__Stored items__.
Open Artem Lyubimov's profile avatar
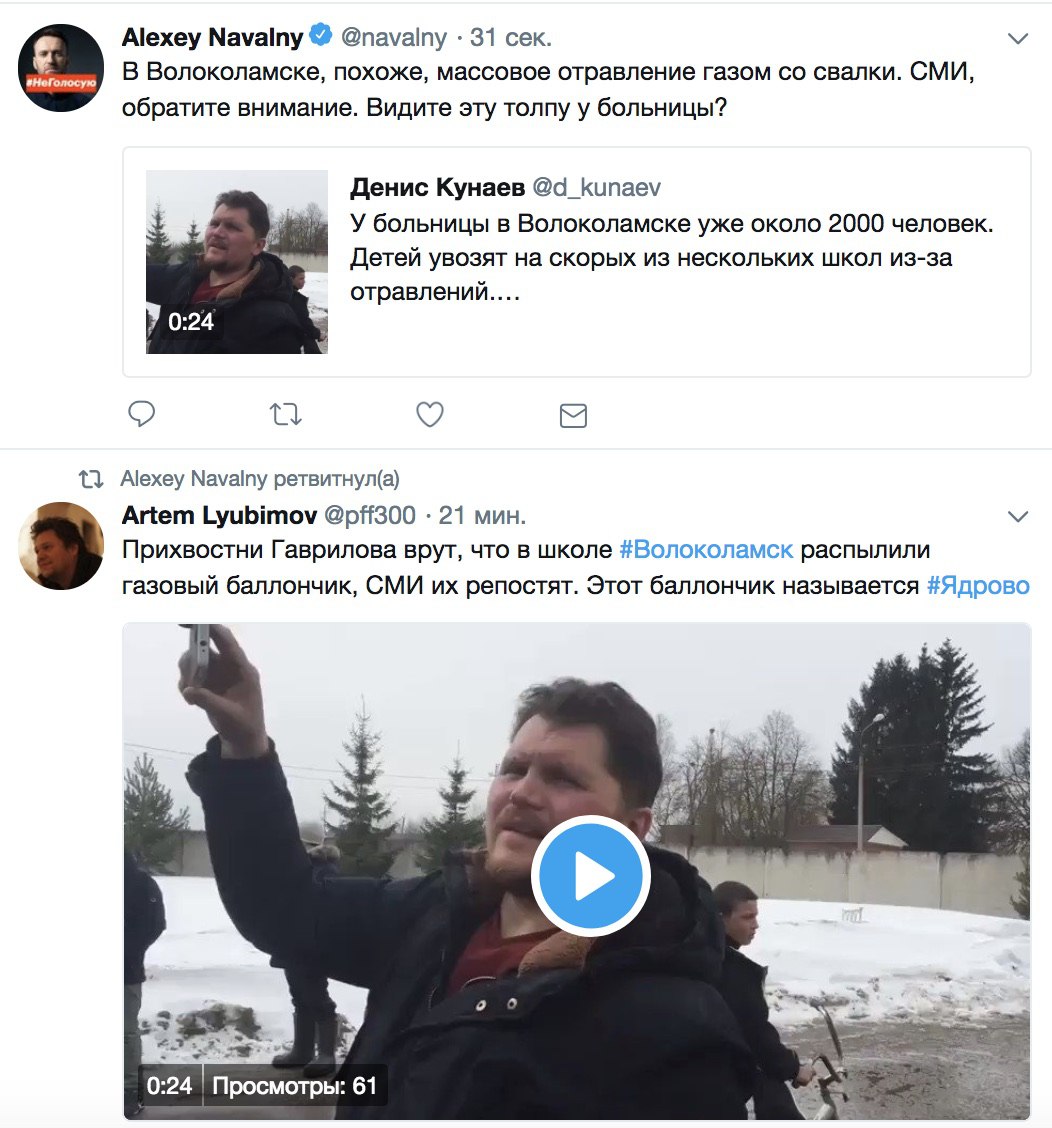The width and height of the screenshot is (1052, 1128). [x=61, y=546]
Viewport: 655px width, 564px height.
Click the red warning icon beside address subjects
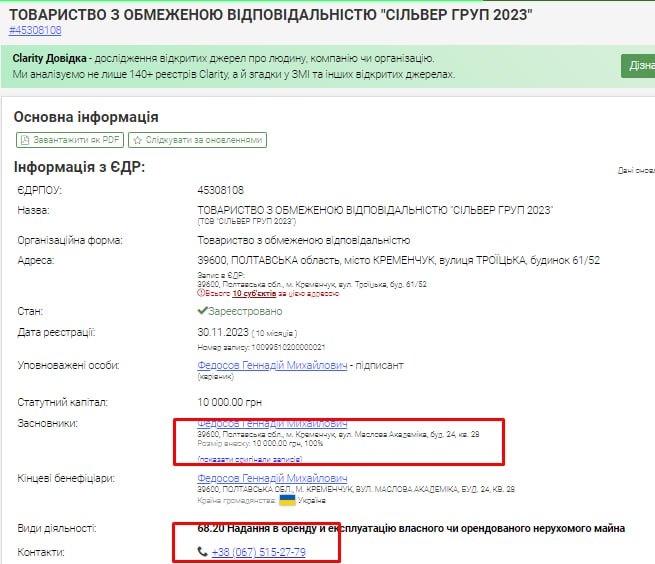201,295
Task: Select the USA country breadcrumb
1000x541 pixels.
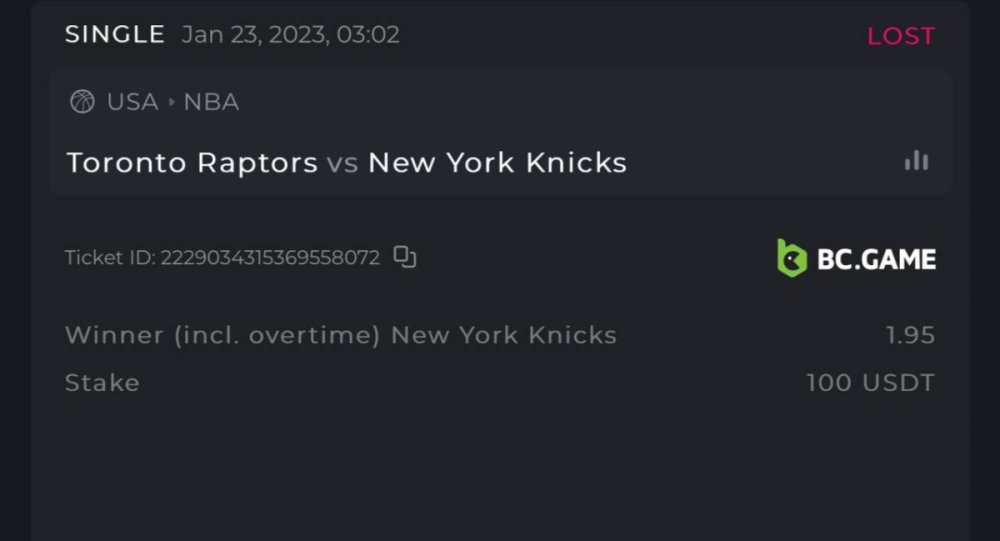Action: [132, 102]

__TASK GOAL__.
Your answer must be an exact transcription of every entry, minus the pictures.

__ANSWER SECTION__.
Open Artem Lyubimov's profile avatar
The width and height of the screenshot is (1052, 1128). [x=61, y=546]
Viewport: 655px width, 564px height.
Click the red warning icon beside address subjects
201,295
Task: Select the USA country breadcrumb
1000x541 pixels.
Action: [132, 102]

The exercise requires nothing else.